Deputy Prime Minister and Minister of Finance the Hon. K. Peter Turnquest shared the Government’s borrowing activities to date for the fiscal year 2020/2021 in the House of Assembly, Wednesday, October 21, 2020. Previously, the House approved a resolution for the Government to borrow $1.334 billion to finance the overall budget deficit for fiscal year 2020/2021, and also for the Government to borrow to refinance maturing debt repayment obligations, estimated at $696.6 million.
DPM Turnquest explained that early in the fiscal year, after an evaluation of available funding options, the Government sourced $140 million in short-term advances from the Central Bank—of which $30 million has already been repaid. Commercial Market Loans He said in August, the Government executed a $300 million Bridge facility obtained from several high-profile global investors, but only drew down $248
million of the loan.
“As structured, the facility carried a maturity of up to 365 days, at an interest rate of LIBOR plus a spread of 5.5 per cent. The Government’s intention was for this loan to assist with meeting immediate cash flow requirements, and then be termed out into a longer-term facility via a capital market bond transaction.”

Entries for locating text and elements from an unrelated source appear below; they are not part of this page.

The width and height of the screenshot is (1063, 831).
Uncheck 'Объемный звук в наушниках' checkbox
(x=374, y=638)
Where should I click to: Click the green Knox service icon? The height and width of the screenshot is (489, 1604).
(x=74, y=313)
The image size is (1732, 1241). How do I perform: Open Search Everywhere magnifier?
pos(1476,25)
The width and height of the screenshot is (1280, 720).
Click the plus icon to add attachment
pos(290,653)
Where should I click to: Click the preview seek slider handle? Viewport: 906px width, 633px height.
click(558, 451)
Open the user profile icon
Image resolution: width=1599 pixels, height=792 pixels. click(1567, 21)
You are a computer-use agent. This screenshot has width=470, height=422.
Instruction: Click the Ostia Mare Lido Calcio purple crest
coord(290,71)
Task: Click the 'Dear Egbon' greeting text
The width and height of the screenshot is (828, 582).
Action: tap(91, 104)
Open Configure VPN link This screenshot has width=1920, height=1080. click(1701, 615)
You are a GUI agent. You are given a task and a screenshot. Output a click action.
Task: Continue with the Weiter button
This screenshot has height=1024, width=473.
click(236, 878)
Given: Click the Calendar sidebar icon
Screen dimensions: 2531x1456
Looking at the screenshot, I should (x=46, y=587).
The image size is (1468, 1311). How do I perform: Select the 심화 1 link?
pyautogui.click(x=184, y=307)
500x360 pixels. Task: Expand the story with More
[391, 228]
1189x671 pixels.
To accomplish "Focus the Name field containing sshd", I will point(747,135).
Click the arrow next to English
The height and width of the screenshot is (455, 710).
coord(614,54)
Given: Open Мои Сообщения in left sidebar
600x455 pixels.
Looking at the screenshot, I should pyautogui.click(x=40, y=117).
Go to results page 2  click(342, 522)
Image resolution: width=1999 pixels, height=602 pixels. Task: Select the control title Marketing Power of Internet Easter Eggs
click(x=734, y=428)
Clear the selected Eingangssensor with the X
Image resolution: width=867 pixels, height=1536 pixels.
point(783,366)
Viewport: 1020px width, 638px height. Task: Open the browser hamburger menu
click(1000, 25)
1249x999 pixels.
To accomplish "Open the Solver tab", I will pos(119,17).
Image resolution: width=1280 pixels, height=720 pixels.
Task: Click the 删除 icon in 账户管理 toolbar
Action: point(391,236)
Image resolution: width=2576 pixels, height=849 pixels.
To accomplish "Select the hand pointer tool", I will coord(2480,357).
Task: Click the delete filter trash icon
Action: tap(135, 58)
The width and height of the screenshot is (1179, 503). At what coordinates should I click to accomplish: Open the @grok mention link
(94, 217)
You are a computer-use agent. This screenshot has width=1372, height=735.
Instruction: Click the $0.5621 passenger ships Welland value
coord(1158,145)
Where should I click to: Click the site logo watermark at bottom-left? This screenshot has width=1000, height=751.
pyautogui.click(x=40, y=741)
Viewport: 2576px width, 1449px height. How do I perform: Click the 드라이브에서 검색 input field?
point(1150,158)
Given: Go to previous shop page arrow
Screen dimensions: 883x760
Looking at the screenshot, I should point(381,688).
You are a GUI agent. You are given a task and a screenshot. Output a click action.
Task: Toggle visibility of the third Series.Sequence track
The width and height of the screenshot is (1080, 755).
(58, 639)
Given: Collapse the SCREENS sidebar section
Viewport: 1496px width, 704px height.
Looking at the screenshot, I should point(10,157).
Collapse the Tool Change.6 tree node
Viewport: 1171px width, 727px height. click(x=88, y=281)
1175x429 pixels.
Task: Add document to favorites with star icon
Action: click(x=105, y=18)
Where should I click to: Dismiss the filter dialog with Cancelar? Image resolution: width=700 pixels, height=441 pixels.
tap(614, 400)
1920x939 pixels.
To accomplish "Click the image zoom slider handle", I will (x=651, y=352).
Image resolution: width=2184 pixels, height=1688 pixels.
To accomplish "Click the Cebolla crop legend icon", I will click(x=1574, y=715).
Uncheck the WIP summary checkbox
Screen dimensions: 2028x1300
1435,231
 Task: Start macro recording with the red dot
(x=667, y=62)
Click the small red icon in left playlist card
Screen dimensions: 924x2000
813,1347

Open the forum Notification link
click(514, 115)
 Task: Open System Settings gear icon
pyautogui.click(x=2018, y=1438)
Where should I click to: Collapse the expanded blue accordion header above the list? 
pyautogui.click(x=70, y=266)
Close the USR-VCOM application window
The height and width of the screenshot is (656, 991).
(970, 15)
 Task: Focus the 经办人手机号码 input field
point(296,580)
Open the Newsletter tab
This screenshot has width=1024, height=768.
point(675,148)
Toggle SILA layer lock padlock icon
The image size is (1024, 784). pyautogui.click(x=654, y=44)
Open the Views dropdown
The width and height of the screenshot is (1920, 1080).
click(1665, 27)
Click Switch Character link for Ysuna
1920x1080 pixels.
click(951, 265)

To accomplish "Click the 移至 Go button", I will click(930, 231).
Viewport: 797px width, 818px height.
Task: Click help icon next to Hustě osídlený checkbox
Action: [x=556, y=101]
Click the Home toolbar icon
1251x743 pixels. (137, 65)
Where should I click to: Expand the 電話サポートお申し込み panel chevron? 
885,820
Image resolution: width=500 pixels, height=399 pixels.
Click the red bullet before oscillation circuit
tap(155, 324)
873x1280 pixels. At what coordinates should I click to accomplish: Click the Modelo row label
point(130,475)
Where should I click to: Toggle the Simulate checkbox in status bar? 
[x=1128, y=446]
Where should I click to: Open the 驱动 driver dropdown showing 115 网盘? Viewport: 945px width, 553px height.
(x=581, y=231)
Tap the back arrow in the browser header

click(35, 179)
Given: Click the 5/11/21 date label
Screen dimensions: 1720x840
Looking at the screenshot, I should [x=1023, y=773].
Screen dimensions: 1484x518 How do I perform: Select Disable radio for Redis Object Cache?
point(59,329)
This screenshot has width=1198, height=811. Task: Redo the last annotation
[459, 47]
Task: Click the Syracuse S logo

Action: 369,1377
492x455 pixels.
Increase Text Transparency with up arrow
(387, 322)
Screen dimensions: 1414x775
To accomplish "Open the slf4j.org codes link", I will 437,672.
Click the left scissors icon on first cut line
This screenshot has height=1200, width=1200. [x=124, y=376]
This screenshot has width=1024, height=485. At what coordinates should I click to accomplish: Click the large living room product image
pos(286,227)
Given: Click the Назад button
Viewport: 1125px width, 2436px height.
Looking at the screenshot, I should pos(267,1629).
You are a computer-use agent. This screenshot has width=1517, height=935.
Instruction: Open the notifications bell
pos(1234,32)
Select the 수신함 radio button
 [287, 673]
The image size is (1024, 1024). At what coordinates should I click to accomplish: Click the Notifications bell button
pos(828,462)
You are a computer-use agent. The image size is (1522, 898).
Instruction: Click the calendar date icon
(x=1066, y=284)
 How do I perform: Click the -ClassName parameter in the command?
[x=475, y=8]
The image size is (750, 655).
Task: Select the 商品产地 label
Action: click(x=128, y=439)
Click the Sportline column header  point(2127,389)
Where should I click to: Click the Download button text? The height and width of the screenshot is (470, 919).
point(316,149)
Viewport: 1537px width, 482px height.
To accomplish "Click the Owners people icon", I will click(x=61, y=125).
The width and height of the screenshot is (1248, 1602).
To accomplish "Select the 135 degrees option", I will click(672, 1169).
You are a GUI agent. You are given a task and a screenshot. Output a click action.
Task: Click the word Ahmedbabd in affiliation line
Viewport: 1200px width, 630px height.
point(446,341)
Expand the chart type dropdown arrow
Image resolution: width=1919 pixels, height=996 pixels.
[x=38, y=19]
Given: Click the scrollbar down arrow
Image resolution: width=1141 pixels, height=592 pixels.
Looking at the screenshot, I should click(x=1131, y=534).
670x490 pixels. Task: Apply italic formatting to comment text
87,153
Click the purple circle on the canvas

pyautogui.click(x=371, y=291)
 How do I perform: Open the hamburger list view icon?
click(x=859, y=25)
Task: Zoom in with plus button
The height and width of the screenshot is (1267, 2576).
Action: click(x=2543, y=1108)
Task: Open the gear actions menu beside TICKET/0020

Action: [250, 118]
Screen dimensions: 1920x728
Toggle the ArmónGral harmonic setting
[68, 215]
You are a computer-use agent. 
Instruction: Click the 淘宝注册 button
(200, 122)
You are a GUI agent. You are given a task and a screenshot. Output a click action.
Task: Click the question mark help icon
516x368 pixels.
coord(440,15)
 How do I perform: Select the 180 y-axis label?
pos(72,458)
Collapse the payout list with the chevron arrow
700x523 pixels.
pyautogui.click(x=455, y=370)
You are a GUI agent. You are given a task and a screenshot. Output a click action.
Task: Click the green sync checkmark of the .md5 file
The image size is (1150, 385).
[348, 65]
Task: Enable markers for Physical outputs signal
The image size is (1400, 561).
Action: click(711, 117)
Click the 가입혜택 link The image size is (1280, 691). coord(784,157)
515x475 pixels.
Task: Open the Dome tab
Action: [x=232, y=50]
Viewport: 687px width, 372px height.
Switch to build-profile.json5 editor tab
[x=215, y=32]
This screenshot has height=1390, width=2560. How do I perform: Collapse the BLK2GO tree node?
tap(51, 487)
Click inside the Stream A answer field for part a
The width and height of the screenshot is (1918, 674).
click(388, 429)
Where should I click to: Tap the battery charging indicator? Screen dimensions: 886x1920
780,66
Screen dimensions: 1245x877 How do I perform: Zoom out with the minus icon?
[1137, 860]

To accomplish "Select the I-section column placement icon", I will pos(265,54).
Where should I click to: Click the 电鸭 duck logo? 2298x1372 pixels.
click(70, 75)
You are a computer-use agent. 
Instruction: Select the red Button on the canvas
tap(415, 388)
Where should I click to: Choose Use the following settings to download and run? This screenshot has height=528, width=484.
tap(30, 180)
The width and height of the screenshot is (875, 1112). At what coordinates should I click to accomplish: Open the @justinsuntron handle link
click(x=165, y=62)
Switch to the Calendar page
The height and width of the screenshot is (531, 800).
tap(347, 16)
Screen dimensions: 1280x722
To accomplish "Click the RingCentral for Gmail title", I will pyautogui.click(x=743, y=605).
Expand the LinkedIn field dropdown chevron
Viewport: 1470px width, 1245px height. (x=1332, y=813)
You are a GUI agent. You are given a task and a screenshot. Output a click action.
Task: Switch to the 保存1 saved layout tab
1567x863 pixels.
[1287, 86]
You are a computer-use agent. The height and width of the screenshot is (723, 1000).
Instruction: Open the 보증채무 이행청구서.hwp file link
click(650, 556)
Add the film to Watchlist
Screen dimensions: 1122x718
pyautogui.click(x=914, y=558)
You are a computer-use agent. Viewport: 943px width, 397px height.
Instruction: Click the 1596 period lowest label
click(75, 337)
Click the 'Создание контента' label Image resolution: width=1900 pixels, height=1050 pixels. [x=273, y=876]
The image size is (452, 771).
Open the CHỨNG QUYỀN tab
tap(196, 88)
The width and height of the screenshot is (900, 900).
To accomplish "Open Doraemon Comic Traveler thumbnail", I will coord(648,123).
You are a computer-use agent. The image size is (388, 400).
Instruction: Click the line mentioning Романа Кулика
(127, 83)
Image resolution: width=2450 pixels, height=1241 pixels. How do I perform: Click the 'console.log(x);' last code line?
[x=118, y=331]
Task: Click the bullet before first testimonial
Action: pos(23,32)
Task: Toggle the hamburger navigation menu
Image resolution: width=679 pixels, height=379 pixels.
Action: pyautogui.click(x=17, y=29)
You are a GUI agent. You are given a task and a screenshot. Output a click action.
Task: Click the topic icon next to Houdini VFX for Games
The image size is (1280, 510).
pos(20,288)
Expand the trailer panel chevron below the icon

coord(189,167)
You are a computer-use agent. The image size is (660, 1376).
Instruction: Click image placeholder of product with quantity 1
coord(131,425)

Borrowing from the IFIs “Consistent with our plan, the Government has sought to maximize opportunities for financing from the International Financial Institutions (IFIs), like the Caribbean Development Bank, the Inter-American Development Bank, and other bilateral creditors. Their more concessionary lending terms, in lower interest rates and longer maturity timeframes, reduce debt costs and risks relative to commercial credits which carry higher interest costs and shorter maturities.”
The DPM noted that in August, the Government concluded a $200 million policy loan with the IDB, at an interest rate of 2.11 per cent, set to mature in 20 years. The loan was completely drawn on September 9, 2020. He stated that again, in September, the Board of the Caribbean Development Bank approved a $40 million policy loan for the Government. However, the Government is currently in the process of completing the documentation requirements and expects to draw down this facility before the end of the month.
This Loan carries an interest rate of 4.1 per cent and a maturity of eight years. “The favourable impact of loans from the IFIs and other concessional lenders on the Government’s debt portfolio is evidenced by their terms. At end-June 2020, borrowings from the IFIs represented some 7.1 per cent of the total debt, with an average interest rate of 1.8 per cent and average maturity of 11.2 years. However, there is a limit to the pool of funds available to loan to individual countries, as IFIs typically must respond to demands from across their member countries.”
DPM Turnquest said, “It is important to note as well that loans from these international financial institutions are also typically associated with supporting policy reforms or capital investments, and therefore take a longer time to structure and close than the traditional commercial loans.”